Sanse ed acque all'uscita dai decanter vengono avviate  in un apparecchio che  le miscela ad una polvere biologico-minerale altamente assorbente (brevettata) per poi essere ammassate sotto una tettoia per favorire la evaporazione agevolata dal calore esotermico. Esaurito il processo di fermentazione e stabilizzazione del pH  si procede all'utilizzazione commerciale del prodotto.
Per quanto concerne le sanse saranno ottimi concimi "Ammendanti Organici Umidificati" utili sopratutto in colture biologiche e/o di terreni carenti di sostanze organiche.
La separazione del nocciolo dalla polpa produrrà combustibile energetico e mangimi per la zootecnia essendo i mangimi arricchiti di sostanze proteiche naturali.
Lo spargimento nei terreni agevola il ripristino dell'equilibrio fisico-chimico dei terreni. La relazione tecnica forniteci dagli ideatori (e presentata ai fini del Brevetto) chiarisce gli aspetti più tecnici dell'ivenzione.
RELAZIONE TECNICA
BREVETTO  NR. 01273626
La innovazione tecnologica consiste nel processo di smaltimento integrale delle acque di vegetazione con contemporanea valorizzazione delle sanse nella lavorazione delle olive.
La caratteristica è rappresentata dal riutilizzo delle acque di vegetazione nel processo di molitura delle olive e disidratazione della sansa vergine arricchita delle acque di vegetazione.

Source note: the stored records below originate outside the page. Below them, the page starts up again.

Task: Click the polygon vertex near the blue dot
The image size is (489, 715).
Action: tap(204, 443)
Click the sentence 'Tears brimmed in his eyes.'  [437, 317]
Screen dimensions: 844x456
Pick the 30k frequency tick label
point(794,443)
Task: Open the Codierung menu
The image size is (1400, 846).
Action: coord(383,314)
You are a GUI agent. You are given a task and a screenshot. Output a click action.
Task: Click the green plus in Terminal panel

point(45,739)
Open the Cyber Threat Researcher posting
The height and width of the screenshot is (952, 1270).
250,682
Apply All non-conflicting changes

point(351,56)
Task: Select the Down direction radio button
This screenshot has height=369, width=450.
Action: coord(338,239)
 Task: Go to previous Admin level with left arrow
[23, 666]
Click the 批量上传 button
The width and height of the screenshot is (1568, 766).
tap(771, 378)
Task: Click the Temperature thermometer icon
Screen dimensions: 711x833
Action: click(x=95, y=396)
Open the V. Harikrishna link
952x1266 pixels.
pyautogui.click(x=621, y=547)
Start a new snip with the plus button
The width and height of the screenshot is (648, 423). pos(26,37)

L’obiettivo prefissato è la eliminazione dello scarico delle acque reflue di frantoio sul suolo o altrove con benefici ambientali, idrogeologici ed igienico sanitari; al miglioramento quali-quantitativo dell’olio prodotto; la drastica riduzione dei consumi di energia elettrica e di acqua di rete; la utilizzazione finale del residuo solido come ìntegratore di grassi e fibre vegetali nei mangimi zootecnici nonchè per uso combustibile.
La disidratazione è ottenuta mediante un reagente ad alta capacità assorbente coperto da brevetto, la cui reazione fisica che ne deriva produce una evaporazione della umidità della sansa trattata del 50-60% per interazione del reagente e per produzione di calore esotermico che tale reazione sviluppa.
Lo schema funzionale illustrato nell’allegato opuscolo consiste in:
1) Vasca di raccolta ove affluiscono le acque di vegetazione e le sanse vergini da trattare;
2) Miscelatore con regolazione di portata;
3) Impianto di dosaggio e distribuzione localizzata del reagente;
4) Coclea di miscelazione e trasporto della sansa trattata;
5) Deposito di stoccaggio del materiale trattato sotto tettoia mobile semi-aperta per favorire la evaporazione;
6) Attrezzatura fissa e mobile di movimentazione della sansa trattata;
7) Impianto di condizionamento e separazione del nocciolino dalla polpa da destinare il primo alla combustione in caldaia, e la seconda ad integratore proteico dei mangimi per bovini, ovini, ecc.;
8) Impianto d’ insacchettamento per tali prodotti;
9) Impianto di condizionamento e combattamento per pressione della sansa tal quale da destinare per combustibile di stufe a legna, camini, ecc..
10) Impianto di fermentazione per trasformare ler sanse di olivo in ammendante, composto biologico per concimi misti ricco di flora batterica per vivai, terreni esausti, argillosi ecc.